Its hard to say what your problem may be without having a little more detailed info, but I will try to give you my professional opinion and you can decide if it applies.





Providing your oleanders have not been subjected to any kind of cultural stress, such as pesticide phytotoxicity, salt burn (salinity) in the soil, severe drought, or freezing temperatures, a possible cause could be what is called "Oleander Leaf Scorch" (Xylella fastidiosa) which is a xylem infecting bacterium that is spread by certain leafhoppers (insects) while feeding, primarily the glassy-winged sharpshooter. The leaf margins or tips of the leaves including the edges appear scorched, turn yellow, then brown, and dry out. These symptoms can appear at anytime of the year but spread rapidly when the weather starts to warmup. The reason some of your plants appear to be more infected than others may be due to the fact that you have two or more different cultivars (varieties) or flower colors planted together. Some cultivars are less succeptible than others. Some plants will only live about 2 yrs once the disease is discovered and others may last for 3-5 yrs. There is no known cure for this disease once it gets established inside the plant! By pruning them heavily, you have temporarily supressed the visual symptoms. The new growth will appear healthy for a while, but will eventually go back to looking diseased and brown. The only thing you can do is to get on a scheduled spray program to control the leafhoppers and stop them from feeding on your plants. Also, the only way to detect this Xylella fastidiosa bacterium is to do an "ELISA" test, which must be done by an agricultural laboratory. Sorry to bring you this negative info, but I'm letting you know what you may be dealing with here. Good luck...

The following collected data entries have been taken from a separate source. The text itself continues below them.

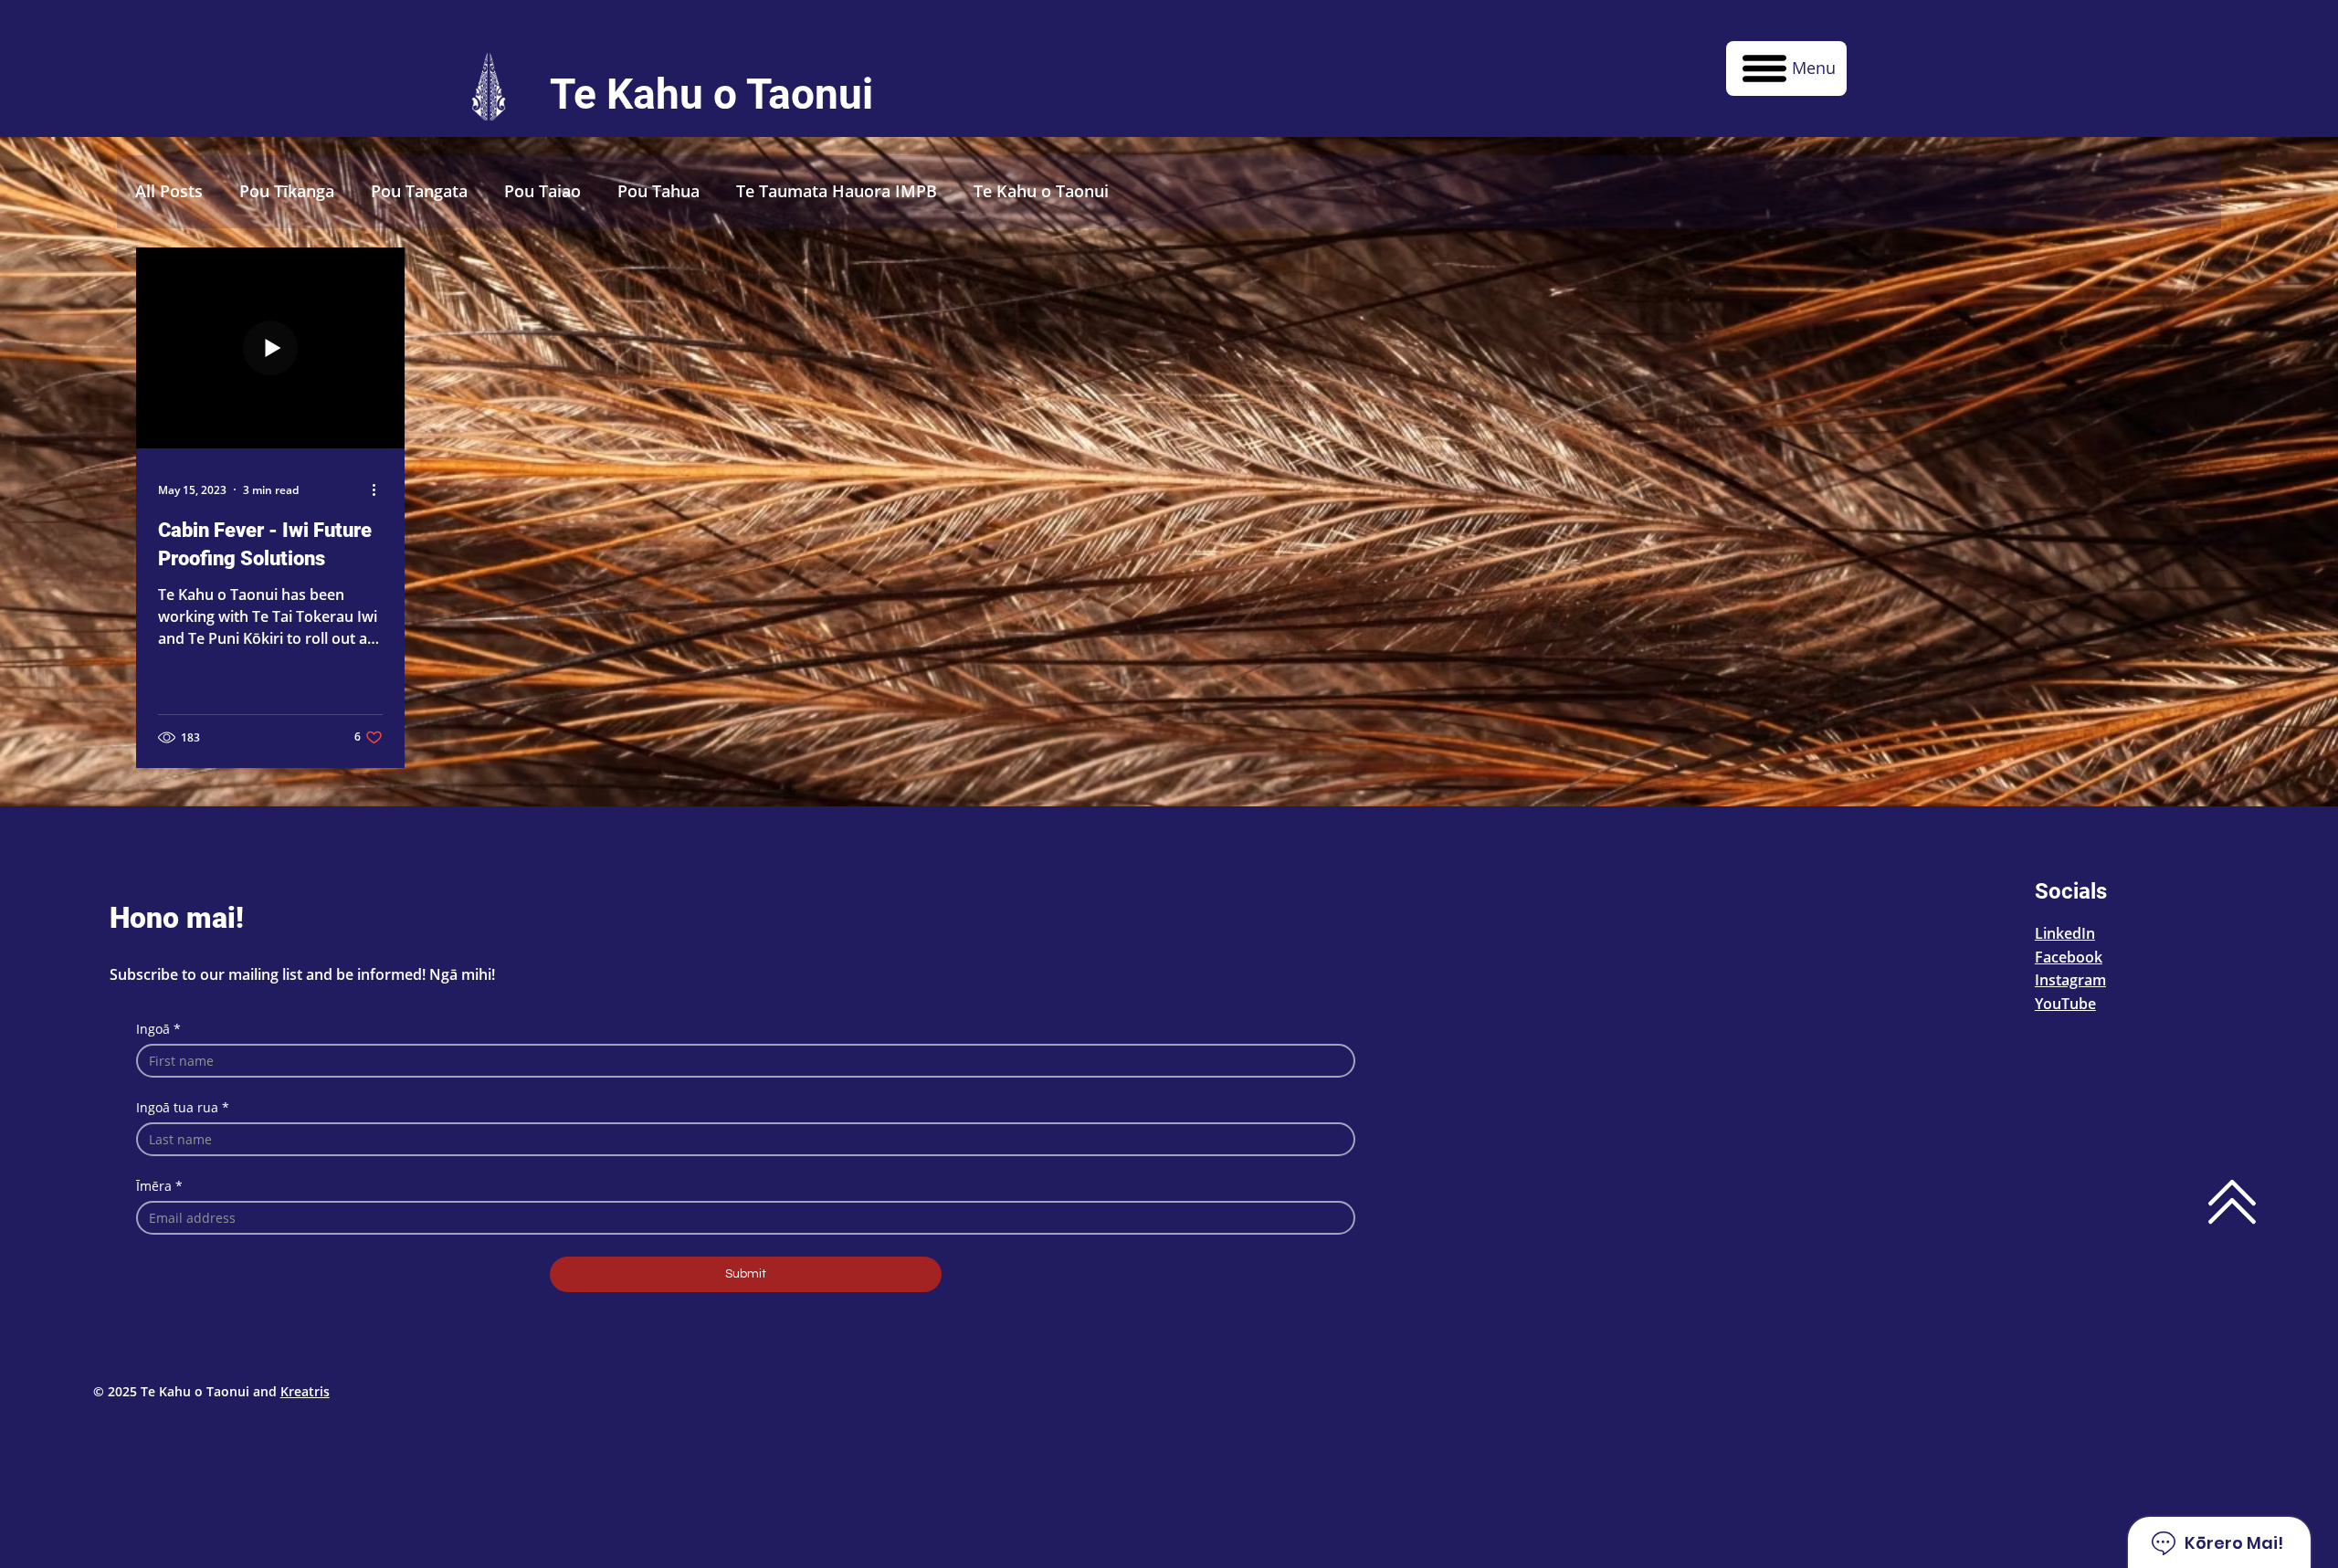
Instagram (2070, 980)
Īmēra (159, 1186)
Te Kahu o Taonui (1041, 191)
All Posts (169, 191)
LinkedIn (2065, 933)
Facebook (2068, 957)
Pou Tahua (658, 191)
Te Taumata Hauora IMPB (836, 191)
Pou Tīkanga (286, 191)
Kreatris (305, 1391)
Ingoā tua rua (182, 1107)
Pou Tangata (419, 191)
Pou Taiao (542, 191)
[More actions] (380, 489)
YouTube (2065, 1004)
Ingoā (158, 1029)
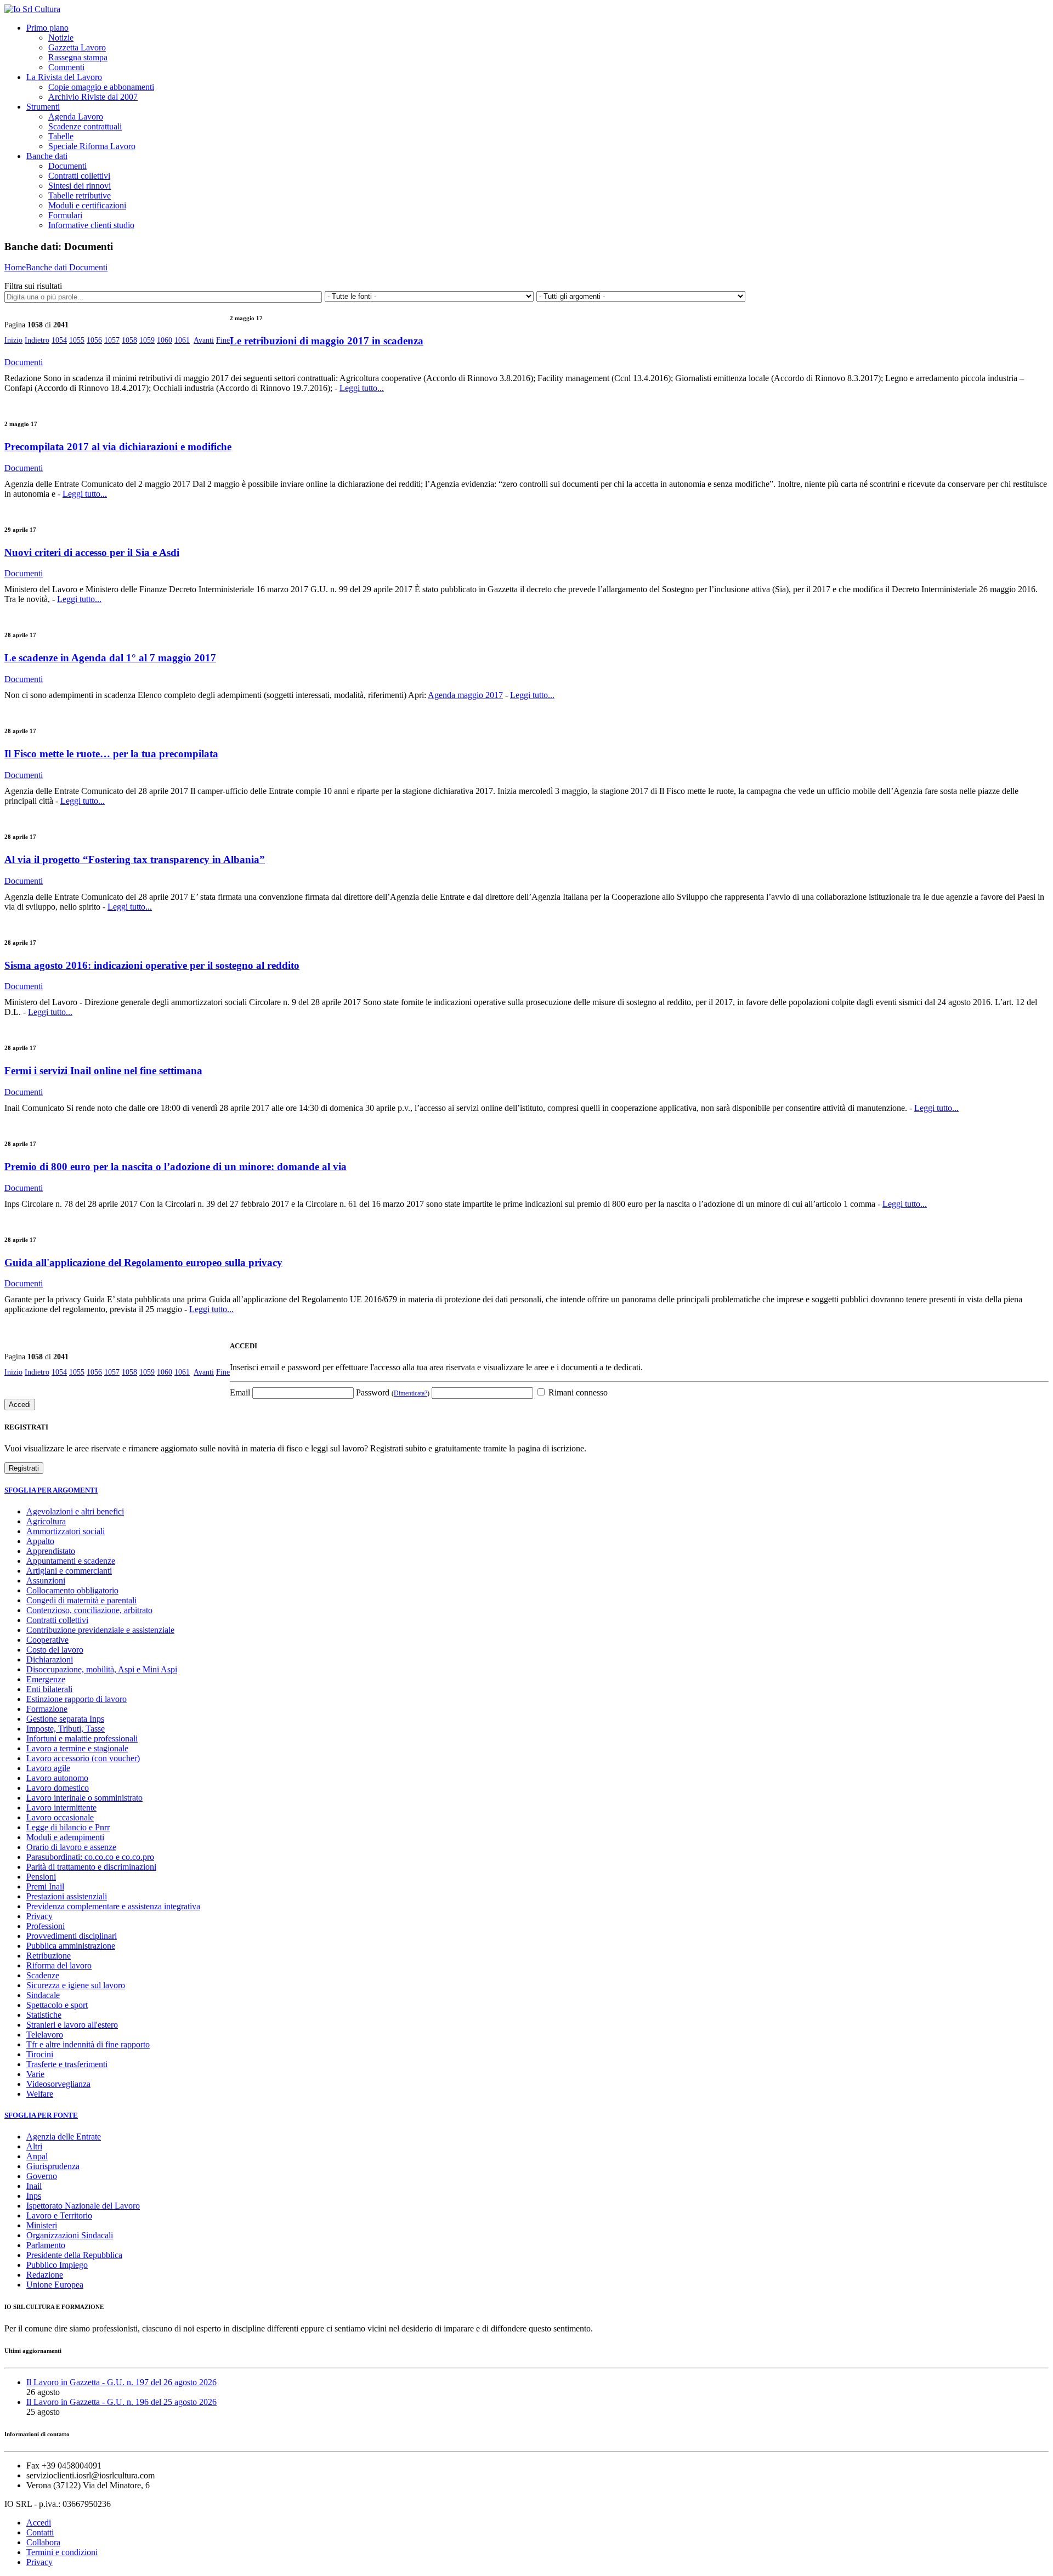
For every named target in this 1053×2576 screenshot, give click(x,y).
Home (15, 267)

http://cals.arizona.edu/PLP/plpext/disea...


http://www.plantmanagementnetwork.org/pu...


http://ag.arizona.edu/yavapai/anr/hort/b...





...$Billy Ray$
Reply:Thank you! And great question btw. It had my brain working overtime!...Billy Ray Report It

Reply:It sounds like they have freezer burn.





If you are in a hot climate, it could be they need more water:





From:


http://www.oleander.org/culture.html#Anc...





"Care





Water Requirements - Established plantings of oleanders are considered tolerant of ordinary drought conditions, with most plantings on Galveston Island receiving little or no supplement to natural rainfall. However, drought stress does have adverse effects, such as causing a reduction in growth rate and flower production. Supplemental watering at the rate of 1-2 inches per week, during dry weather conditions, promotes continuous flowering and constant growth of plants.





Fertilizer Requirements - As in the above case of water requirements, established plantings of oleanders generally do not require fertilization, but plants may respond favorably when fertilized by increasing growth rate and flower production. Signs of unfavorable soil nutrient levels for oleanders include light green, often small leaves, short internodes, lack of terminal growth of stems and sparse flowering. A general recommendation can be used where two pounds each of actual nitrogen, phosphorous and potassium are applied for 1000 square feet area occupied by roots of the plants. The first application made in early spring followed by a second application made in early fall. Oleanders growing in lawns that are properly fertilized generally will not require supplemental fertilization."